An investment in enterprise risk management is necessary and vital for all corporations large and small because the ability of companies to transfer risk using insurance is limited and often unpredictable.
Lacking a mechanism to transfer 100 percent of the risks places the onus on that very corporation, not its insurance partner. Ultimately, corporations are responsible for managing and minimizing their own risks, either via loss control, higher retentions or through an enterprise risk management program.
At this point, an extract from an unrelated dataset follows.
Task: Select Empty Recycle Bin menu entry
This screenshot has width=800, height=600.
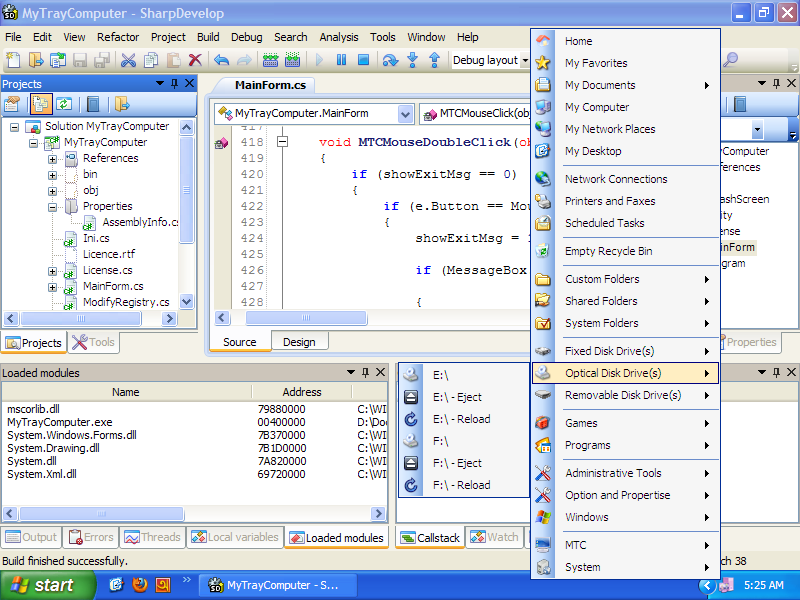Action: pyautogui.click(x=608, y=251)
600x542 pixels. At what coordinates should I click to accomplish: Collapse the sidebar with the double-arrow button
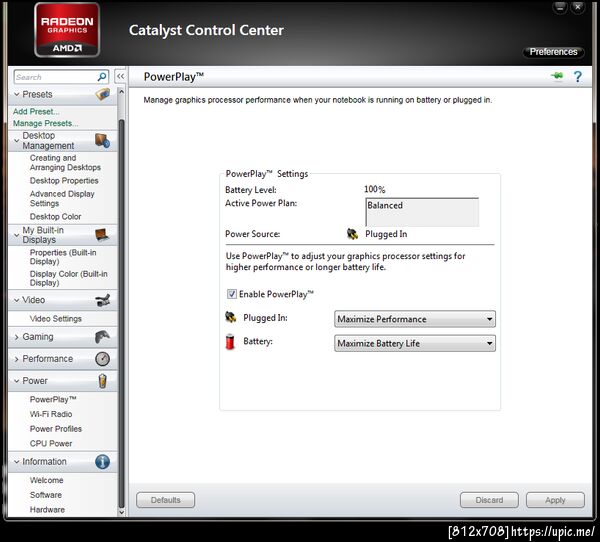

Risk today is too complex, changing and costly to be treated as just another insurance purchase, and companies ought not lay that responsibility onto someone else. Carriers are in the business of covering known risks, which is to say risks with a long and well-documented loss history. They are not in the business of covering emerging risks, the proverbial "unknown unknowns," that seen to be pelting companies from all sides.
Even small companies are in some ways more vulnerable than large companies. Cyberleaks and data breaches present exposures that small companies would not have had to worry about 20 years ago. New risks emerge all the time, and enterprise risk management programs can be tailored as companies see fit.
An enterprise risk management program consists of building a framework to address "high-level" C-suite discussions about risks that are expected to emerge three to five years down the road. As such, it is a kind of planning blueprint helping management calculate its total cost of risk.
Enterprise risk management plays a vital part in giving the board an overall view of a company's total cost of risk. Breaking down the corporate silos allows senior managers to reallocate capital more efficiently to hedge against niches of likely corporate exposures.
One can quibble over whether an enterprise risk management program should focus on compliance and financial reporting. Or, one can argue about whether an enterprise risk management program is better off focusing on results, or collecting qualitative and quantitative assessments necessary for regulatory requirements.
But there's no question that imbuing the enterprise large and small with risk management thinking and operating a company within a risk management framework is vital to the survival of the corporation.
The Risk and Insurance Management Society Inc.'s inaugural Enterprise Risk Management Conference last fall, was an affirmation that risk management as a discipline is moving ahead with managing risk using a corporate framework.